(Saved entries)

· · · ·

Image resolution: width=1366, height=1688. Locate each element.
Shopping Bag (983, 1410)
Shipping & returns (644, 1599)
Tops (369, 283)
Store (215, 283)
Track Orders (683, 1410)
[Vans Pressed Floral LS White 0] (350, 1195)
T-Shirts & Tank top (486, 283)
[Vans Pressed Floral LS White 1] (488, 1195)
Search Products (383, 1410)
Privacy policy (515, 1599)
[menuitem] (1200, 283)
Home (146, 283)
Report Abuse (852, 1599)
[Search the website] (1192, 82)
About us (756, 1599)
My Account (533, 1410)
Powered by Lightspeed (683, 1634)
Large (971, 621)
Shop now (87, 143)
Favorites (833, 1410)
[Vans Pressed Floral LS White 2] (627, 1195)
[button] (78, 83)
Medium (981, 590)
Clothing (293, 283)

· · · ·

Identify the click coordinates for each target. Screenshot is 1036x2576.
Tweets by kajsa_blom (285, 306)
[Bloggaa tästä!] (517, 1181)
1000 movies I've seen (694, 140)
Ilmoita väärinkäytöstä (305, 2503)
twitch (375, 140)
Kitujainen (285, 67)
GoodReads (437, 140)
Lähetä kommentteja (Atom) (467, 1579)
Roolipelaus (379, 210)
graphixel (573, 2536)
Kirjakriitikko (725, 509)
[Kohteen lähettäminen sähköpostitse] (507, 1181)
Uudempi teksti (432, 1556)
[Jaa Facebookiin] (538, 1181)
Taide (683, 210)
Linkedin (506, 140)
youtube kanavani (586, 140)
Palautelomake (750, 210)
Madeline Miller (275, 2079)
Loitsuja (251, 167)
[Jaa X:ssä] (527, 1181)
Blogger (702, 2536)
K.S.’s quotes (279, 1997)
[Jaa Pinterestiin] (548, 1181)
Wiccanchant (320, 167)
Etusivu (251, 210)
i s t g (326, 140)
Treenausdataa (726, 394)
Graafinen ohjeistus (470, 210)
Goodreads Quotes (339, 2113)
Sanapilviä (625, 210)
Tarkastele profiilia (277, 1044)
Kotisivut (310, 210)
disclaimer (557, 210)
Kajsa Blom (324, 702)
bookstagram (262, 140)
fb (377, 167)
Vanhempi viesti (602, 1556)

· · · ·

(TASK TO COMPLETE)
Find the line with "Large (971, 621)" in the entries above. Retype it and each line after it, exactly, through the line with "Clothing (293, 283)", and stop there.

(SOLUTION)
Large (971, 621)
Shop now (87, 143)
Favorites (833, 1410)
[Vans Pressed Floral LS White 2] (627, 1195)
[button] (78, 83)
Medium (981, 590)
Clothing (293, 283)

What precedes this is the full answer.